*** Dataset content

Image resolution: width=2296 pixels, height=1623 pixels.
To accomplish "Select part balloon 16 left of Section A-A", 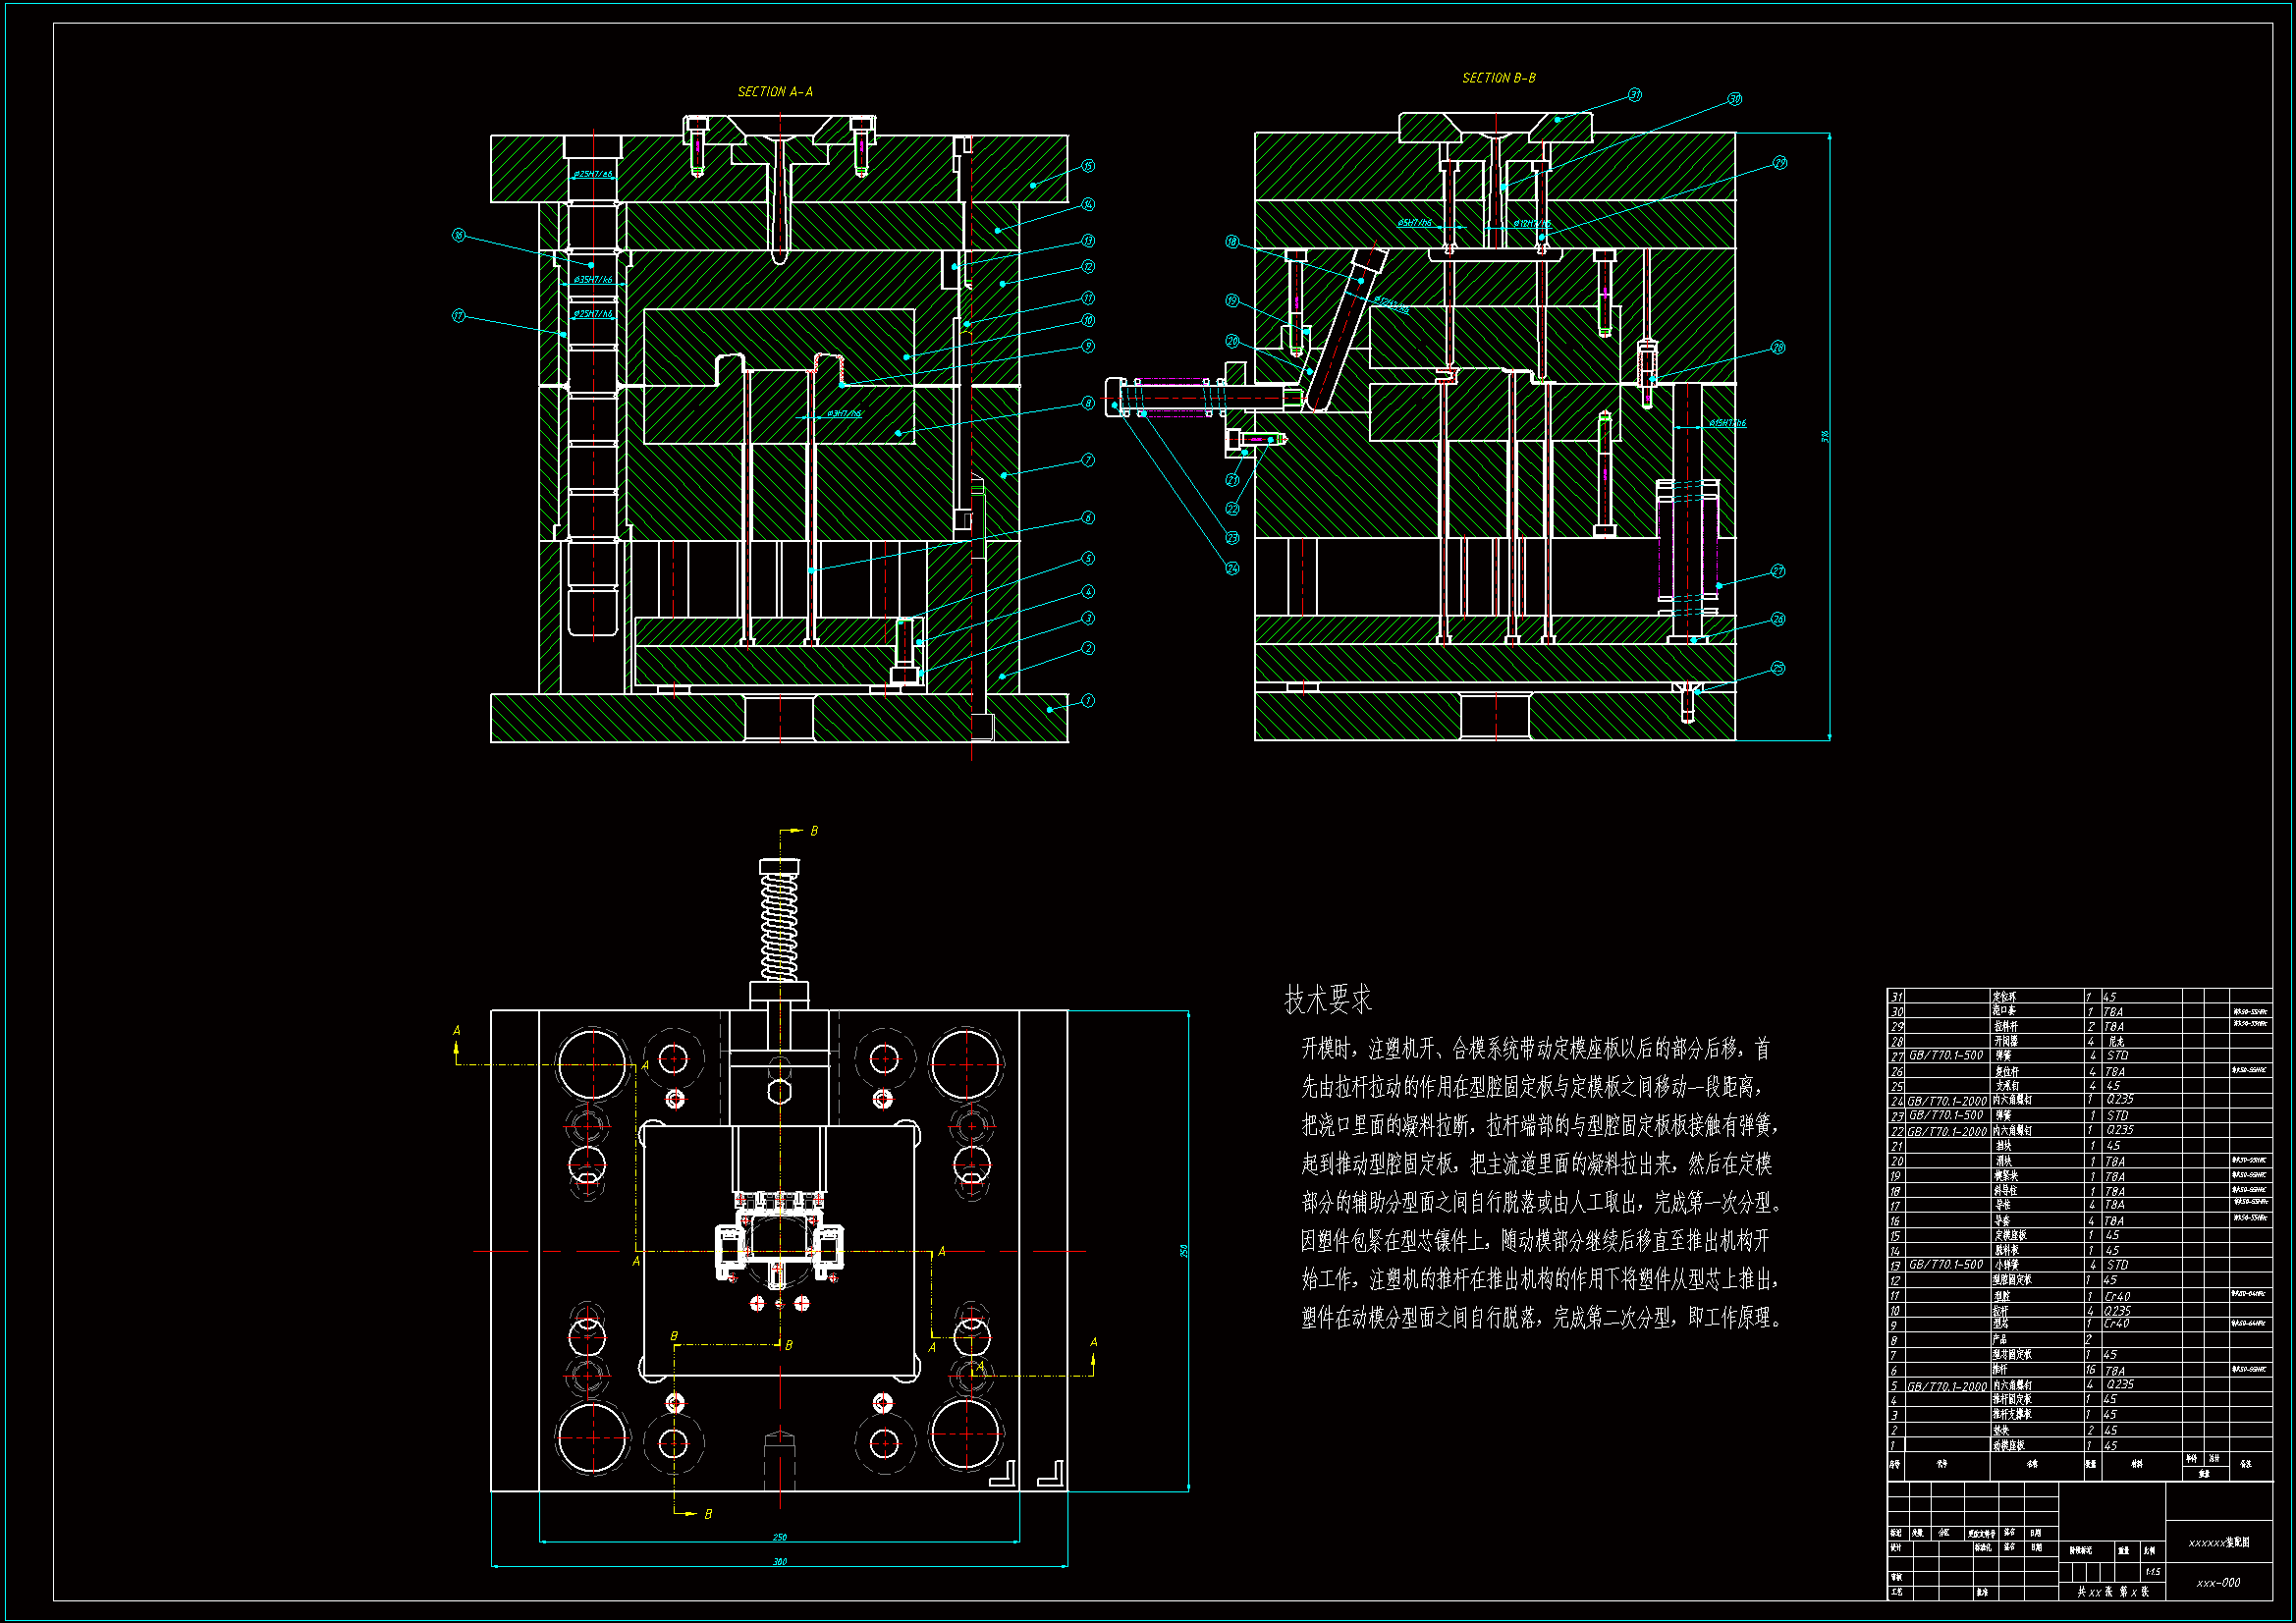I will (459, 235).
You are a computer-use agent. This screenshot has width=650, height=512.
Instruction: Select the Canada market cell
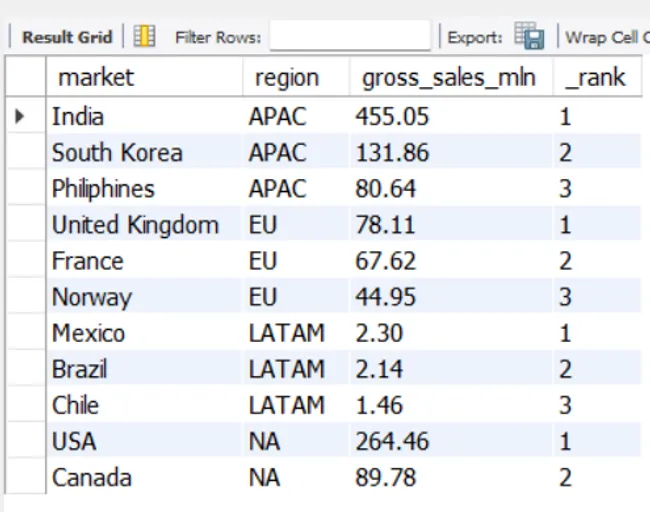tap(92, 477)
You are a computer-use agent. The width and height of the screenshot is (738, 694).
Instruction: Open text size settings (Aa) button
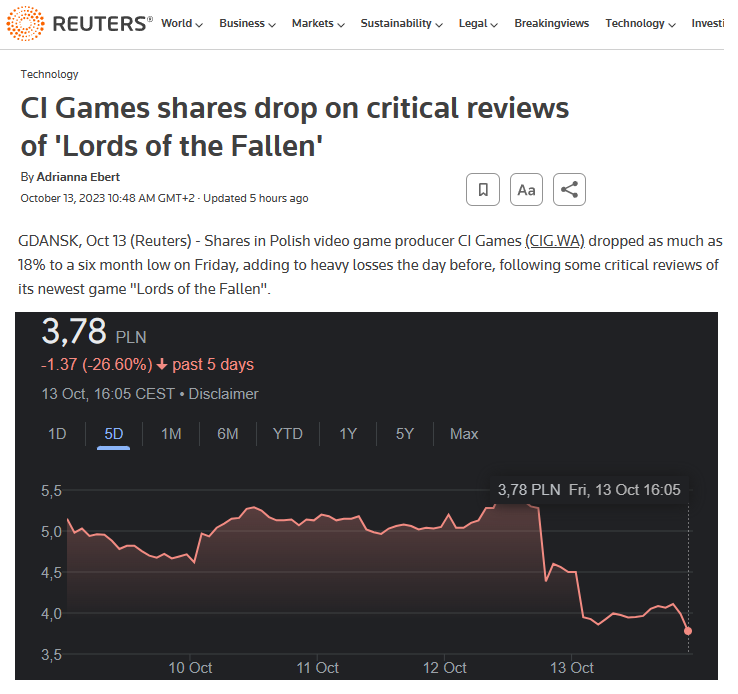click(x=526, y=190)
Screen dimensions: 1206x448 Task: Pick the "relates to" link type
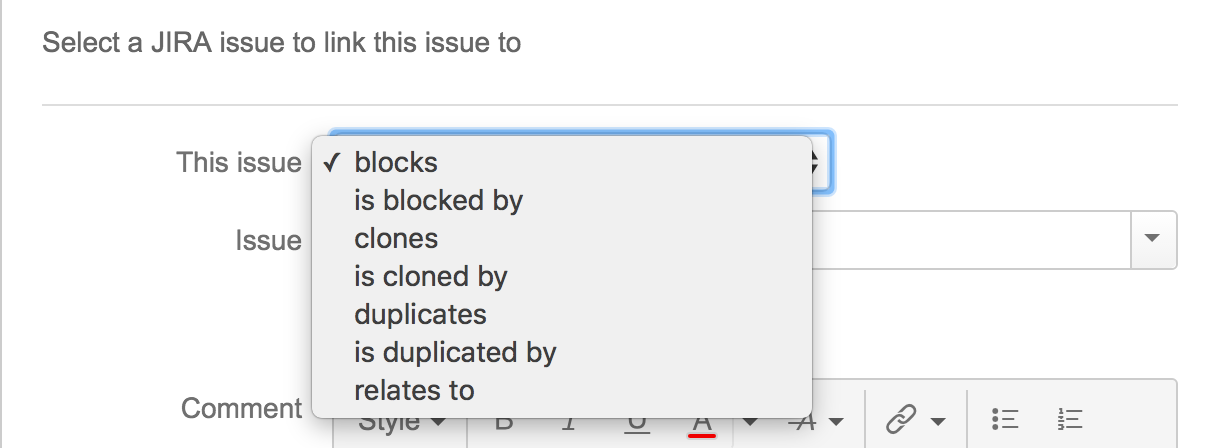pos(414,390)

******

Pull out each line of the listing above that contains the word "agent", and copy those lines in full.

You are a computer-use agent. This screenshot has width=650, height=512.
You are a computer-use agent. The width and height of the screenshot is (738, 694).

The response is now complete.